Punkt drugi - to nie jest konkurs popularności, tylko zawody. A Patrick Chan jest fantastycznym łyżwiarzem.

: 2015-11-13, 21:27
autor: yenny
Lotte, jest. Ale często zachowuje się jak buc. Niestety to przekłada się na jego popularność.

: 2015-11-13, 21:35
autor: kasik8222
Francuzi nareszcie porządny twist. Podobały mi się te stroje, Vanessa wyglądała super, jak kocica. Lubię takie nieoklepane kombinezony u Pań i zaraz przypomina mi się Abitbol, to skojarzenie silniejsze ode mnie ;). Jakby komentowała Pani Magda a nie dwóch facetów to pewnie wspomniałaby, że V/T są małżeństwem, ona zawsze przemyci jakieś ploty :P.

: 2015-11-13, 21:39
autor: LittleLotte
Ronnie O'Sullivan też nie raz zachowywał się jak buc (żeby tylko), ale popularności mu to nie ujmowało, a wręcz przeciwnie. Chan jest bardzo pewny siebie, ale - nie oszukujmy się - nie bez kozery, ma talent, ciężko pracuje, zresztą nie on jeden daleki jest od zachowania perfekcyjnego sportowca. Co dziwne, on jeden zbiera za to baty :-? :| :-/ Poza tym od tego jesteśmy hardkorowymi fanami, żeby większą uwagę zwracać na to, co na tafli, a nie poza nią.

: 2015-11-13, 21:43
autor: LittleLotte
Program Tarasovej i Morozova to porażka totalna moim zdaniem, kompletnie nie w charakterze muzyki, z grobowymi minami, równie dobrze można by im puścić Requiem Mozarta w tle, program nie zmieniłby się nawet na centymetr.

: 2015-11-13, 21:45
autor: kasik8222
Nawet przy czystym programie Tarasovej i Morozova nie rozumiem dlaczego pan Marek twierdzi, że mogli dziś powalczyć z V/T. Ten program interpretacyjnie to dla mnie juniorszczyzna.

: 2015-11-13, 21:46
autor: Hortensja
Zgadzam sie- a Tanii i Maxowi zarzuca sie, ze malo charakteru w Bollywood. Ja nie nie moge sie do nich przekonac, mimo niewatpliwej jakosci niektorych elementow sa tak bardzo bezbarwni na lodzie...

: 2015-11-13, 21:48
autor: kasik8222
Śmieszna gleba Peng przed programem :P Dawno czegoś takiego nie widziałam.

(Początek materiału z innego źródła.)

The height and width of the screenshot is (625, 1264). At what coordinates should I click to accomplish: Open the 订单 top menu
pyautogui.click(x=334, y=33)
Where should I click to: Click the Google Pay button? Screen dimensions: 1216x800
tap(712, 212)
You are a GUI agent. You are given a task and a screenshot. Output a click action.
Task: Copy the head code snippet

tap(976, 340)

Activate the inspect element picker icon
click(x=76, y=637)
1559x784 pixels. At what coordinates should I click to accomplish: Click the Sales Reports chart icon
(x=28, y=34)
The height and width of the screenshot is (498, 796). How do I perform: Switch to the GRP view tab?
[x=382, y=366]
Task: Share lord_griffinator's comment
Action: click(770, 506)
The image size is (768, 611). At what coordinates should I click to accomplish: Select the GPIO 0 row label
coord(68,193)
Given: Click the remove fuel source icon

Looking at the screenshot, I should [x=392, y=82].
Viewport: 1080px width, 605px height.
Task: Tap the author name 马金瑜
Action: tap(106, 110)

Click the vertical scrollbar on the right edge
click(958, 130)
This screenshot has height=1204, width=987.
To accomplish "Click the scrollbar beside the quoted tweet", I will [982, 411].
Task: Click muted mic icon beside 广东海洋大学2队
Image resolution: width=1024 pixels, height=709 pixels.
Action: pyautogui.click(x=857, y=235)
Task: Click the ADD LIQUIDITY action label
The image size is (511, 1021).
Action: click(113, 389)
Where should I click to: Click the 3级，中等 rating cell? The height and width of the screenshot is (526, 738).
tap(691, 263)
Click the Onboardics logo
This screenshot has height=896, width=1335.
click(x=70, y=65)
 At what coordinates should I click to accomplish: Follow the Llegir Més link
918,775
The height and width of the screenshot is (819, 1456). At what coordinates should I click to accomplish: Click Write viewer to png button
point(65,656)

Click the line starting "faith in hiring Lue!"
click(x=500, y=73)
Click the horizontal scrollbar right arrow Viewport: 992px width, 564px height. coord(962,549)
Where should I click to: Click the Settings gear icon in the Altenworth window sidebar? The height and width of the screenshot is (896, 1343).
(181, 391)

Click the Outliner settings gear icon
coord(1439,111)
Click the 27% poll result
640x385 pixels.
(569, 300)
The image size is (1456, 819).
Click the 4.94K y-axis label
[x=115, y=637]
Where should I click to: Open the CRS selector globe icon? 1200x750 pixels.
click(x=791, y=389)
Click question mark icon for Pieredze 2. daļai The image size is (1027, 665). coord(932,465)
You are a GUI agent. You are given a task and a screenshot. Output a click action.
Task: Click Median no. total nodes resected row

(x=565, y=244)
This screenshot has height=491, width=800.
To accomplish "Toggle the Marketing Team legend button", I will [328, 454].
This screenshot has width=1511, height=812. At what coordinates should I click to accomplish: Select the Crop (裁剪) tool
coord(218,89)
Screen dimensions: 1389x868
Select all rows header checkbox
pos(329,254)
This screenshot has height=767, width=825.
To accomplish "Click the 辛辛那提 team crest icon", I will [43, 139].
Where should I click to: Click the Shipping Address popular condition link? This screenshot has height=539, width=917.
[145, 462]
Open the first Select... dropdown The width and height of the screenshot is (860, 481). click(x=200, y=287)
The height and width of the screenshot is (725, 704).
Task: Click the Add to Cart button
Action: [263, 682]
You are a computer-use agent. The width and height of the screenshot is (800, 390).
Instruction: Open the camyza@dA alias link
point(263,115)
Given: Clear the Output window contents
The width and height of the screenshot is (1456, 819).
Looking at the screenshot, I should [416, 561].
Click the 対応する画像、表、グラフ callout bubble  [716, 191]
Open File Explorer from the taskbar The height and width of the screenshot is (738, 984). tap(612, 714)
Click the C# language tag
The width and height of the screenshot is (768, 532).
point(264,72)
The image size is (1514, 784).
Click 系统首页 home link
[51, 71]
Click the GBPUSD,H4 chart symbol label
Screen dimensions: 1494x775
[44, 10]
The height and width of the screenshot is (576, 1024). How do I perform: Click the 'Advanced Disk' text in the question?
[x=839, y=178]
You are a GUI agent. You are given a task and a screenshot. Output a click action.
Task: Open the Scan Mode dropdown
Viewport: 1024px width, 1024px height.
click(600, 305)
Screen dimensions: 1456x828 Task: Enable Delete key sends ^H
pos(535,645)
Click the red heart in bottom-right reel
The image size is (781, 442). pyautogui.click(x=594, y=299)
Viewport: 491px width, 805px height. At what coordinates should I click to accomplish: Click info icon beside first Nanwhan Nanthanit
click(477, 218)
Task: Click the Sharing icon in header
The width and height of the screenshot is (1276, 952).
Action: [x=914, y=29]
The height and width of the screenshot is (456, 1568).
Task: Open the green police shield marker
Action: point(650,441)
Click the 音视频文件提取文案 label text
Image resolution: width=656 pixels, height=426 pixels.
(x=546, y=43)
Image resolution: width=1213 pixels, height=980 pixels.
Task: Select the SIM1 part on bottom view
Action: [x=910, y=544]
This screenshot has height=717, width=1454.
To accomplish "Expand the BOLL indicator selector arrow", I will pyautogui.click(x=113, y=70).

Jak dla mnie także najładniejsza sukienka wieczoru.

: 2015-11-13, 21:53
autor: LittleLotte
Hortensja, już myślałam, że napisałaś, że Tania i Max są bezbarwni na lodzie i chciałam się kłócić :D :mrgreen:
A ja się nie zgadzam, że T/M to interpretacyjnie juniorszczyzna. To jest interpretacyjnie zero. Juniorzy się przynajmniej czasem starają wrażeniem nadrabiać braki techniczne, tutaj jest jedno wielkie nic. W tle mogłaby być Metallica, Pavarotii, Mozart, narodowe utwory chińskie albo Zepół Pieśni i Tańca Mazowsze. Program nie zmieniłby się o milimetr, bo tam nie ma co zmieniać, jest tak bezbarwnie i nudno jak to tylko możliwe. Jadą, element, jadą, element, jadą, kawałek choreo w sekwencji kroków, nuda, nuda. Jakim cudem mają w kompochińskie więcej niż Julianne i Charlie?